Village in North Governorate of Lebanon

Smar Jbeil (سمار جبيل), also known as Asmar Jbeil or Samar Jbeil, is a village located in the Batroun District in the North Governorate of Lebanon. It is located on a hill facing the Mediterranean Sea at 500 m elevation. It is one of the oldest villages in Lebanon.

== Etymology ==
Smar could be of Aramaic origin: Shemreho ܫܡܪܚܐ which means the "guardian" or the "protector"; Jbeil stands for Byblos, being the nearby coastal famous city. Given its strategic location on an open hillside, the village and its fort could have served as an advanced position for the defense of Jbeil from its northern side.

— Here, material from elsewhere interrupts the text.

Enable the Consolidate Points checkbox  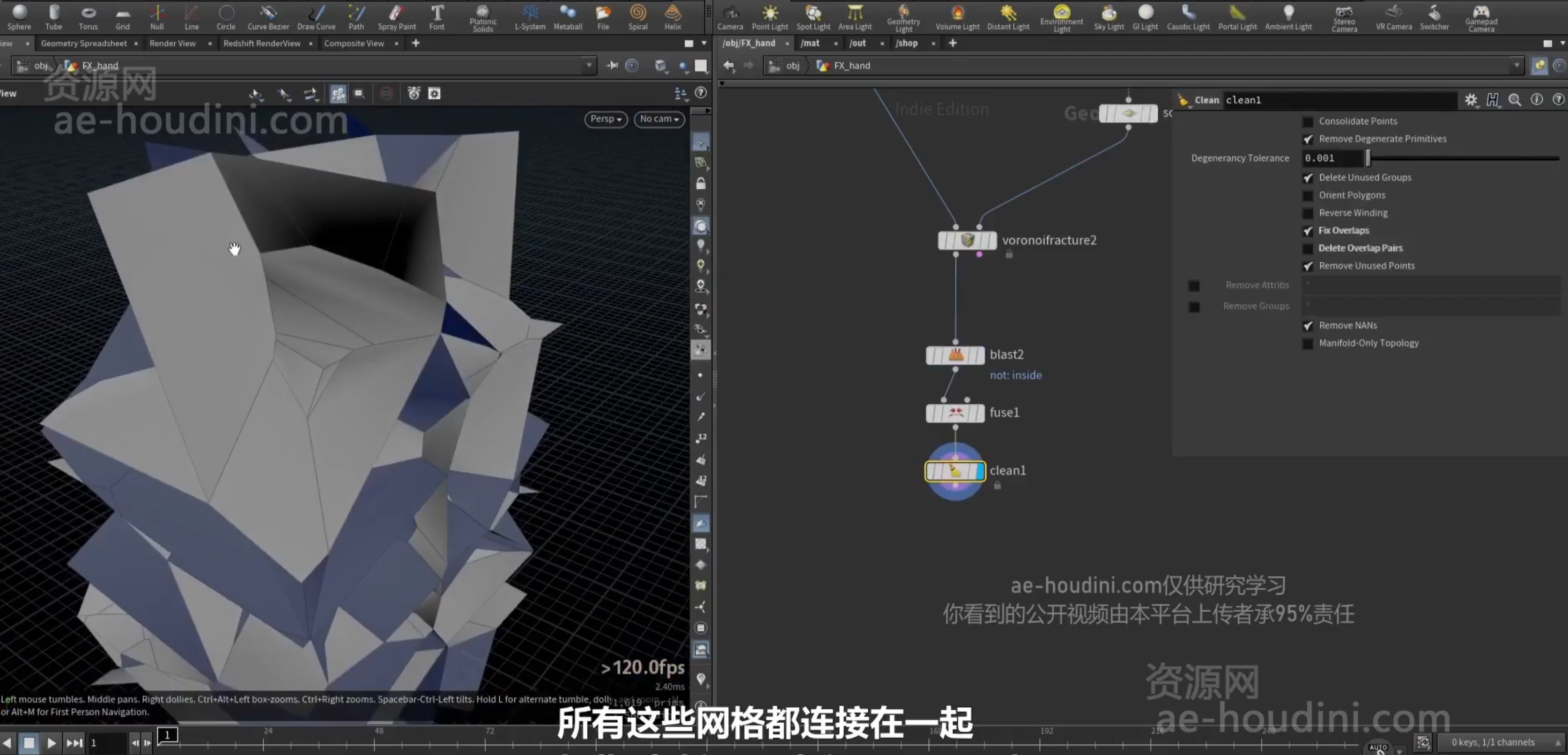1308,122
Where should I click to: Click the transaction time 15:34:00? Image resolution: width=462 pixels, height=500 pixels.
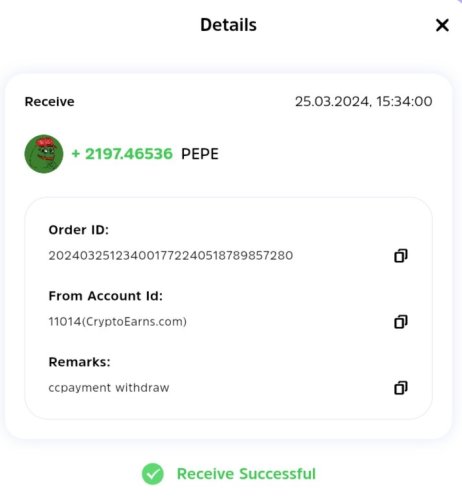pos(404,102)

Others refer the name to the Phoenician roots: Sym meaning "tomb" and Mar meaning lord. In this case, the village could have served as a burial ground for the kings of Jbeil (which is the oldest Phoenician city located at 20 km at the southwest of Smar Jbeil).

== History ==
Smar Jbeil is one of the oldest villages in Lebanon according to Henri Lammens in his book Tasrīḥ al-abṣār fī mā yaḥtawī Lubnān min al-āthār. It has a very old castle at the western entrance of the village built on a strategic hill, showing from its western side, the Mediterranean coast from Byblos to Tripoli, and from its eastern side the mountains of Lebanon specially the famous Cedars of God mountain near Bsharri.

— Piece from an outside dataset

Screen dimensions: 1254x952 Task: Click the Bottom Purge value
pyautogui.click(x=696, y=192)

Many Maronites took refuge in Smar Jbeil after persecution in the Syrian hinterland at the hands of the Byzantine Empire. They took control of the castle where they installed their Patriarch. The first Patriarch Saint John Maron (685 CE) lived in Smar Jbeil castle before moving to Kfarhay. Byzantine border forces known as the Mardaites joined the Maronites later on and many merged with them even after the bulk of the Mardaites forces were withdrawn.
== Demographics ==
In 2014 Christians made up 98.77% of registered voters in Smar Jbeil. 91.18% of the voters were Maronite Catholics.

== Monuments ==
=== Castle ===
The castle of Smar Jbeil was built in the center of the village, on a hill showing the entire neighborhood. While it was originally built by the Phoenicians in 500 BC, its existing structure mostly dates to the period of the Crusades, when the area was part of the County of Tripoli.
The Castle had a main tower controlling the coast between Jbeil and Batrun. In his book Tarikh al-Azminah, the Patriarch Estephan El Douaihy (1670–1704) explains how the main castle tower was demolished:Sunday, November 25th 1630, at 3:00AM a huge earthquake hit the castle and demolished the center tower from its four corners. It demolished also all what was in the lower basement.
The castle has many wells built in the rocks.

=== Churches ===
The old church of Saint Bassil and Nohra stands in the center of the village. It is constructed of mixed elements and some later material, notably from medieval times. The church was renovated over the history first by the Crusades and after by the Maronites. The last renovation was done in the late 1800 where a rock chain was added to the main entrance.
Saint Nohra is a priest form Manhour in Egypt who came to preach in Batroun in the early centuries of Christianity. When he reached the city, he was asked by its king to deny Jesus Christ; he refused immediately and kept preaching in Jesus Christ in the entire city. He was captured (by the king), killed and buried in one of the castle's wells. The well became since then, a shrine for all Christian believers. Saint Nohra is known as the intercessor of sight, he had a Sister named Takla (different from Saint Takla, follower of Saint Paul) and a brother named Qanoon. Close to Saint Nohra, an old little ruined chapel with a single nave could be seen, Our Lady of Gifts church. It is believed that this church is older than Saint Nohra's church. Less than 500 meters from Saint Bassil and Nohra church one cand find Saint Takla church, which is a smaller yet very old church venerated by the parish until our days.
.

== Notable people ==
=== Patriarchs ===
Smar Jbeil is the homeland of three Maronite Patriarchs Michael Rizzi (1567–1581), Sarkis Rizzi (1581–1596) and Joseph Rizzi (1596–1608). They were born in Bkoufa and they were known as Al-Samrani's in relation to Smar Jbeil, their homeland and origins. Under Patriarch Michael Rizzi, the monastery of Saint Anthony the Great in Qozhaya (From Aramaic: the living Treasure) knew a revival, and later in 1610 the same monastery received the first printing press in the Middle East printing in Aramaic language.